Hopes for Syria’s imminent direct talks sank Wednesday when the government ruled out face-to-face negotiations, unless the opposition chief negotiator apologizes for demanding the execution of Syrian President Bashar al-Assad.
"We will not have direct talks unless that person apologizes for the statements he made previously," al-Assad's chief negotiator Bashar al-Jaafari said in Geneva.
Mohammed Aloush of the radical Islamist Jaish al-Islam rebels had called for al-Assad's death on Monday, when the United Nations restarted peace talks by shuttling between regime and opposition negotiators.
"Bashar must be put on trial and executed for his crimes against the Syrian people," Alloush told dpa.
Meanwhile, a major Syrian Kurdish faction, excluded from the Geneva talks, was reportedly preparing to declare a federal system of administration in the country’s north, a further step towards total autonomy in the region and a move that could rile neighbour Turkey.
The move has angered al-Jaafari. "What we are talking about here is how to keep the unity of Syria," he said.
“Betting on creating any kind of divisions among the Syrians will be a total failure.”
The idea also drew objection from Abdel-Hakim Bashar, a Kurdish member of the main Syrian opposition grouping, the Higher Negotiations Commission.
"I consider this move a political adventure. Nothing can be resolved away from the Syrian people and Syrian constitution,” Bashar, a member of the opposition team in Geneva, told dpa. ”The Kurdish question can only be solved within a Syrian consensus.”
About 200 representatives from various ethnic and religious groups - together representing the main Syrian Kurdish faction and its allies - were gathered Wednesday in Hassakeh province in north-eastern Syria for a convention on a "democratic federation" in the territory, the pro-Kurdish Hawar news agency reported.
The largest faction, the Democratic Union Party (PYD), declared autonomy in late 2013 for the three cantons it dominates - Jazira, Kobane and Efrin.
The first two cantons, in the east and centre of northern Syria, have since been physically connected, after territory was seized from Islamic State with the help of US airstrikes.

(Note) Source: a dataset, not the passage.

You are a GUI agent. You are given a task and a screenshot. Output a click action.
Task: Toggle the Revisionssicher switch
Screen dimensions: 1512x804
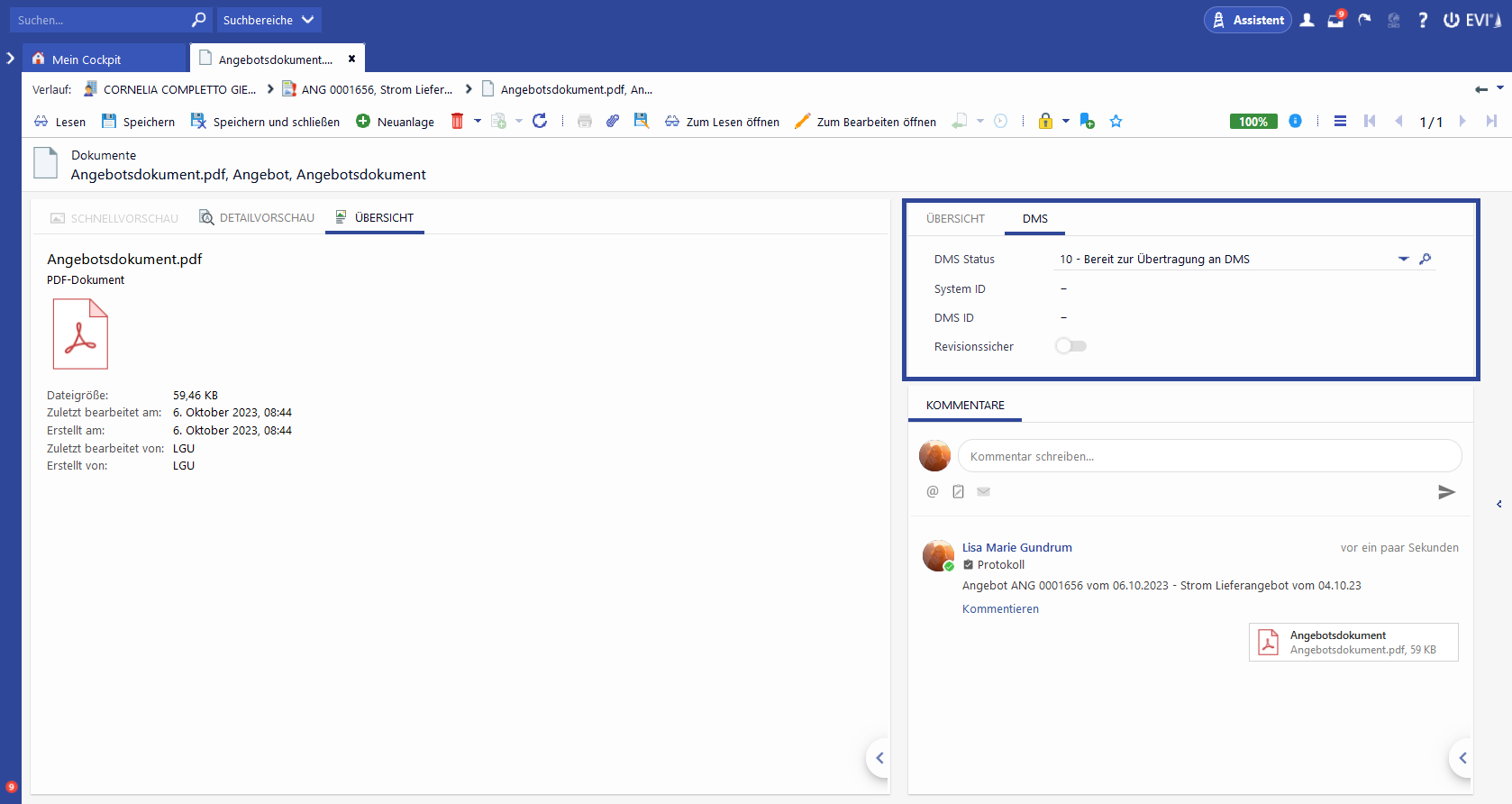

Efrin remains an enclave, with Islamic State still controlling territory separating it from the others, though Islamic State is ceding ground in the area to an ongoing offensive.
The main Kurdish militia, the YPG, is the major ally on the ground in Syria helping the United States push back Islamic State.
The expected announcement comes just ahead of the Newroz festival, a spring celebration which also has elements of mythical deliverance.
But the move could further expose fault lines in the region.
Turkey has been growing increasingly alarmed by the independent strides of Syrian Kurds, as it fights Kurdish rebels on its own territory pushing for greater autonomy and rights for the minority group.
Many Syrian Arab rebels have also opposed the moves by the Kurds for more self-governance, highlighting ethnic and religious fault lines.
The Kurdish militia has struggled to convince many Arabs to live in zones it takes from Islamic State, though at the same time the cantons have been safe havens for an estimated tens of thousands of Syrians fleeing clashes.
Kurds are estimated to be Syria’s biggest ethnic minority, making up around 10-15 per cent of the country’s pre-war population of 23 million.
Wednesday marks also the anniversary of the 1988 chemical weapons attack by Saddam Hussein's forces in Iraq, which killed thousands of Kurds in Halabja in Iraqi Kurdistan.